PBA refers to a syndrome of disinhibition of emotional expression. Patients with neurologic conditions such as multiple sclerosis, amyotrophic lateral sclerosis, and Parkinson's disease sometimes display uncontrollable episodes of laughing, crying, or other emotions that have no apparent cause. Patients who have PBA can have more than 30 or more episodes per week.
No drugs are currently approved for the treatment of PBA in the United States. Dr. Pioro said antidepressants are commonly used off-label, with variable efficacy and a high side-effect profile.
Previous work has shown that dextromethorphan, an N-methyl-D-aspartate-receptor antagonist and sigma-1-receptor agonist, in combination with quinidine, can reduce the frequency and severity of PBA episodes (Neurology 2004;63:1364–70; Ann. Neurol. 2006;59:780–7). Quinidine is used to increase the bioavailability of dextromethorphan.
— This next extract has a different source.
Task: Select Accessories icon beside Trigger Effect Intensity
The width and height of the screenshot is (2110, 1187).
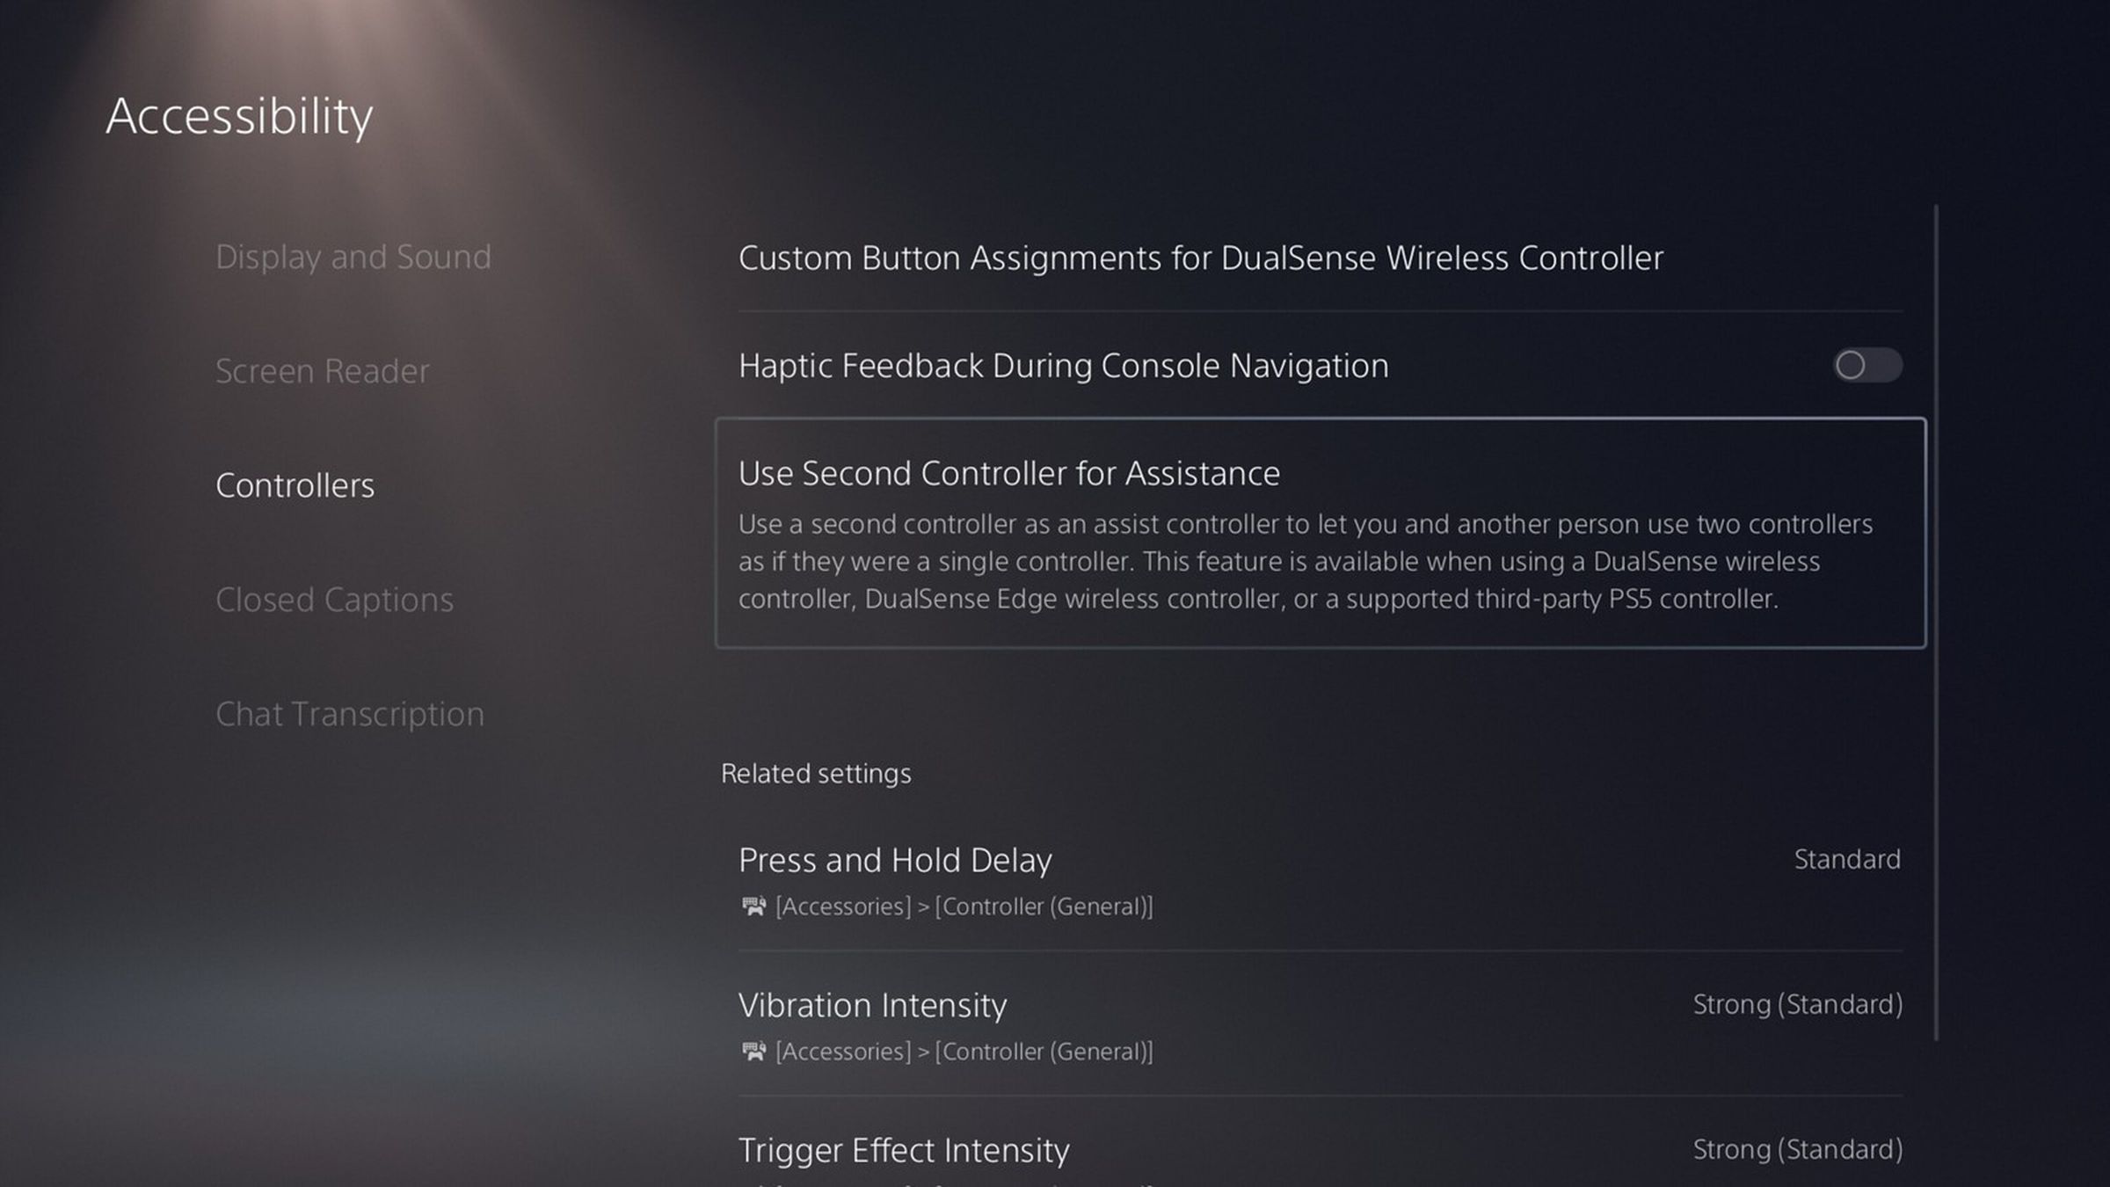Action: [x=753, y=1184]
In the STAR trial, the investigators randomized 326 patients to receive 30 mg of dextromethorphan plus 10 mg of quinidine (DMq-30), 20 mg of dextromethorphan plus 10 mg of quinidine (DMq-20), or placebo for 12 weeks. During the first week of the study, patients ingested a single capsule of study drug in the morning, but this increased to twice-daily dosing during weeks 2 through 12. Twelve-lead electrocardiograms were performed at baseline and on days 15, 29, 57, and 84.
Almost 87% of patients completed the trial. Approximately 60% of the patients had ALS, and 40% had multiple sclerosis. Effectiveness was assessed using the Center for Neurologic Study Lability Scale; a minimum score of 13 was needed to enroll in the trial.
Changes in QT interval were considered small and not clinically meaningful, with a mean change of 6.6 msec and 8.3 msec for the DMq-20 and DMq-30 groups, respectively.
Corrected mean changes in QT interval showed changes of less than 5 msec from baseline. No subjects had QT or corrected QT intervals of more than 500 msec at day 84, according to Dr. Randall Kaye, who presented the results at the meeting.
There were few cardiac or vascular adverse events, and none were considered serious. “QT prolonged” was reported in 2 subjects, including one in the placebo group. Neither event was assessed as serious or clinically meaningful.
Eight reports of cardiac adverse events were noted in the treated groups, including sinus bradycardia (two), palpitations (one), AV block first degree (two), tachycardia (one), sinus tachycardia (one), and atrial fibrillation (one).
Dr. Pioro also reported safety and tolerability results of a 12-week open-label extension of the STAR trial that enrolled 253 of the 283 patients who completed the double-blind trial; all of these patients received the DMq-30 combination.
During this open-label extension, no treatment-related or cardiovascular serious adverse events were reported. A total of 74% of patients reported one or more adverse events, with similar rates reported no matter which group they had been in during the controlled trial.